Lingots d’or : Dans la ruée vers l’or du Congo, l’argent se trouve dans la bière et les bordels

IL N’EST PAS encore midi, mais les rues de Luhihi, une petite ville de l’est du Congo (près de Bukavu dans le Sud-Kivu), regorgent déjà de fêtards. Les hommes sortent à l’extérieur des bars remplis de prostituées. Les pailleurs louvoient autour des tables de jeu. La musique retentit d’un club de fortune près de la rivière où les mineurs passent au crible la boue pour trouver de l’or.

 

Le métal précieux a été trouvé à Luhihi en mai. Des artisans mineurs sont venus de loin et de partout. Une rue de bars éphémères, de bordels, de boutiques et de casinos a vu le jour pour y répondre. De nombreux entrepreneurs qui dirigent de telles entreprises se déplacent de mine en mine, poursuivant leur chemin lorsque les minéraux se tarissent ou que les rebelles arrivent en ville. Pendant deux décennies, des dizaines de milices se sont battues pour les mines d’or, d’étain et de coltan dans l’est du Congo.

 

Bertin Mupenda, qui dirige une boîte de nuit à Luhihi, a d’abord ouvert un bar dans une ville de la ruée vers l’or ailleurs dans la province du Sud-Kivu. Il est parti quand il a été pillé par des rebelles pour la deuxième fois. « Sept d’entre eux sont venus dans la nuit avec des fusils », dit-il. « Ils ont battu mes employés, volé mes bières et nous ont demandé tout l’argent que nous avions. » M. Mupenda a dû remettre plus de 2 000 dollars.

 

Luhihi est assez sûr, en partie parce qu’il ne semble pas avoir un énorme gisement d’or. La colline qui domine la ville est grêlée de tunnels. Des hommes frustrés portant des torches frontales en sortent, traînant des sacs de boue et marmonnant qu’ils n’ont pas vu d’or depuis des semaines.
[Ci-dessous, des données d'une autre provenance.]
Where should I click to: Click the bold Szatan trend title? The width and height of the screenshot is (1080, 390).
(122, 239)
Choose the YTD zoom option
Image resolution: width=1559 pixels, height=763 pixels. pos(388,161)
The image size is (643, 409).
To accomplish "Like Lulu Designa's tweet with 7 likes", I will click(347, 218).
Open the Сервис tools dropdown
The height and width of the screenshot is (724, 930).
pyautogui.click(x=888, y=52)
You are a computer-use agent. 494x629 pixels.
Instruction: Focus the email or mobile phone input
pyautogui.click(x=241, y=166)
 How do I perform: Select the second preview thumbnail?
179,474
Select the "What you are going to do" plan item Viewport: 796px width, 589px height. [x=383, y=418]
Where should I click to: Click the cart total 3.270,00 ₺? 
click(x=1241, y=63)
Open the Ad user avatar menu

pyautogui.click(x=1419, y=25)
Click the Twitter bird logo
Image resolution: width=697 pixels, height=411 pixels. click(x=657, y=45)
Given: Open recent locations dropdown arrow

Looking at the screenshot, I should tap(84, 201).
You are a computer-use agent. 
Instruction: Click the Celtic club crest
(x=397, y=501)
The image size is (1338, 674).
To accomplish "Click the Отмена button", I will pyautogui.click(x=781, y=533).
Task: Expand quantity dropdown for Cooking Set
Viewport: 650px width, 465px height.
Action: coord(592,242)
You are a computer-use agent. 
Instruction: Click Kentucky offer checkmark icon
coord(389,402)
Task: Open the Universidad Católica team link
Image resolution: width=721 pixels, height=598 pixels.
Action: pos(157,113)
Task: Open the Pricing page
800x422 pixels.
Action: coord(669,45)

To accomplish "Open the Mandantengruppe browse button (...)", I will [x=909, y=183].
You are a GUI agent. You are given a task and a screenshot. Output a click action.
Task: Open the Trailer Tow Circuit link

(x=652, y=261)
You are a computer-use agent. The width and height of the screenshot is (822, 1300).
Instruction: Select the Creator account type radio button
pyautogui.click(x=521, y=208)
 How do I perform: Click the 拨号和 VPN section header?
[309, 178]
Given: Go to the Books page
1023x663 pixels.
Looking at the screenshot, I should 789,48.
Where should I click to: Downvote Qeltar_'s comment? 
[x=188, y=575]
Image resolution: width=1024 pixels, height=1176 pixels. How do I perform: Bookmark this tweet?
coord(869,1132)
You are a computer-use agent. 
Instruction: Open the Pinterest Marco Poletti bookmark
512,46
Pourtant, les mineurs semblent désireux de dépenser les revenus qu’ils ont en ville.

 

« L’argent est bon », dit Jeannette Albertine, qui tient un bar vendant des bières locales à base de bananes fermentées et de maïs. « Mais je ne me sens pas à l’aise ici. » Des clients ivres essaient de la tâtonner. Ils entrent également dans des bagarres dans son bar. Elle doit souvent demander de l’aide aux policiers locaux, qui demandent ensuite de l’argent pour chasser les clients désordonnés. Mais Mme Albertine est habituée à de tels problèmes : elle a passé la dernière décennie à se déplacer entre les mines d’or et de coltan dans les provinces du Nord et du Sud-Kivu. Elle gagne environ 10 dollars par jour, bien plus que ce qu’elle gagnait en tant qu’agricultrice.

 

Luhihi possède également une série de nouveaux hôtels en bois et en bâches où logent les marchands d’or locaux. Un mineur se plaint qu’ils ne payent pas des prix équitables et que leurs balances sont pondérées pour que l’or paraisse plus léger qu’il ne l’est en réalité. Il ajoute qu’il ne sait pas où les commerçants prennent l’or. Beaucoup est vendu probablement en Ouganda. De l’or d’une valeur de 300 à 600 millions de dollars est sorti clandestinement du Congo chaque année, estime Sentry, un groupe d’activistes américain.

 

De nombreux mineurs risquent leur vie dans des tunnels instables, car il existe peu d’autres moyens de gagner leur vie. La plupart d’entre eux restent toujours extrêmement pauvres. Les bars de fortune de Luhihi peuvent bougonner des clients, mais beaucoup sont là pour noyer leurs soucis plutôt que pour célébrer. « La vie dans les mines est dure », explique Mme Albertine, indulgente. « Les gens boivent pour se détendre. »

 

Cet article est paru dans le magazine The Economiste, section Moyen-Orient et Afrique de l’édition imprimée sous le titre « Bière, bordels et rêves brisés »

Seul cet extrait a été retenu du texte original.